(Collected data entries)
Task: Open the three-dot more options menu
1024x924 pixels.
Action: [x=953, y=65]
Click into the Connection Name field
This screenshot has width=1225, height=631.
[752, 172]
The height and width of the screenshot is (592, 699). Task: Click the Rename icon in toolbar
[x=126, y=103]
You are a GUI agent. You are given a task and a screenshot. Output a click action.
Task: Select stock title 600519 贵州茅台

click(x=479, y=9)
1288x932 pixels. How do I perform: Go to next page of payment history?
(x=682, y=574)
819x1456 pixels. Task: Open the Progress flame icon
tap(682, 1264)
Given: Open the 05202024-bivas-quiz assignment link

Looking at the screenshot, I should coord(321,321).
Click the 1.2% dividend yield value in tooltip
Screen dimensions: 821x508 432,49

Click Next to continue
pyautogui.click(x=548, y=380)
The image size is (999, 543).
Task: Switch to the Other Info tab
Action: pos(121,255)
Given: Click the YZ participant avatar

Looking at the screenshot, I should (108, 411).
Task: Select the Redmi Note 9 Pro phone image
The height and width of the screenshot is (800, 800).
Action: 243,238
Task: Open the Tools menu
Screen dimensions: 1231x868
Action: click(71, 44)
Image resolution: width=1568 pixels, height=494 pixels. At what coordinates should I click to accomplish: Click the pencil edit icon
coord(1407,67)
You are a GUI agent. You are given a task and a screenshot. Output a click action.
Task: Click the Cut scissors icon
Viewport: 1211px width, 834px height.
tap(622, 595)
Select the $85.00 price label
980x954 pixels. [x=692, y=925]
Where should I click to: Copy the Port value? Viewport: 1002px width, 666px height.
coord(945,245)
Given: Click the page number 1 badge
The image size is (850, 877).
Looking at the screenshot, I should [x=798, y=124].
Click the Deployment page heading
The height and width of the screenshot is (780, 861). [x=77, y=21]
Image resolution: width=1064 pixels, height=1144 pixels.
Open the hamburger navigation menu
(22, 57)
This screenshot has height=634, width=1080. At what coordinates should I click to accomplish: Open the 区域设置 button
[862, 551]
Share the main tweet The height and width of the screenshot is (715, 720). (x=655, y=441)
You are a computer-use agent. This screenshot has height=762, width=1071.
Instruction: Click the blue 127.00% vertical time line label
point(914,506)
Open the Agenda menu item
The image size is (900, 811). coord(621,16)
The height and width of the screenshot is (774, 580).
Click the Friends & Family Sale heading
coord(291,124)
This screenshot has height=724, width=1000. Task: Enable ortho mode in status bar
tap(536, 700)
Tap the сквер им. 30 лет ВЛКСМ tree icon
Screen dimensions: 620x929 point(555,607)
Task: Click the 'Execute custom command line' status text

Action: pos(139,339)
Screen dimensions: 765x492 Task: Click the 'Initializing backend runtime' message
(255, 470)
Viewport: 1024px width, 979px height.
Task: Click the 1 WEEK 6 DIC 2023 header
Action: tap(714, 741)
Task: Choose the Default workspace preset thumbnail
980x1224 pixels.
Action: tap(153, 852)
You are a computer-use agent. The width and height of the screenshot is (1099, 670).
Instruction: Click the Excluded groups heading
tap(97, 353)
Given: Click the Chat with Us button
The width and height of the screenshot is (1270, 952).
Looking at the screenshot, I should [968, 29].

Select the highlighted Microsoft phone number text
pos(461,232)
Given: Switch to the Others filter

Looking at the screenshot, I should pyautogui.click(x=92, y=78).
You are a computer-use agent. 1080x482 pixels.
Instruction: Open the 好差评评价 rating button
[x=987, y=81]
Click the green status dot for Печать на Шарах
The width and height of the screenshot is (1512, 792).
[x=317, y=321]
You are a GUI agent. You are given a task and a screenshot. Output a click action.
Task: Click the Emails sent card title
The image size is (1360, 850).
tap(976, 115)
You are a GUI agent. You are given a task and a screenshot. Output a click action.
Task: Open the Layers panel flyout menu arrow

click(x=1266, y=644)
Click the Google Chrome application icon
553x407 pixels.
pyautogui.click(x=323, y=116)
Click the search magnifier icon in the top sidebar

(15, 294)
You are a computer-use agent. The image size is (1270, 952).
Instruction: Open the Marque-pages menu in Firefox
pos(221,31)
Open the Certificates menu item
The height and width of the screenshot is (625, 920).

WORK TO BE COMPLETED – Every line above that holds the word "computer" should be copied out.

EXERCISE SOLUTION –
You are a computer-use agent. This screenshot has height=762, width=1071.
You are a computer-use agent. The width and height of the screenshot is (1099, 670).
You are a computer-use agent. 1080x482 pixels.
You are a computer-use agent. The image size is (1270, 952).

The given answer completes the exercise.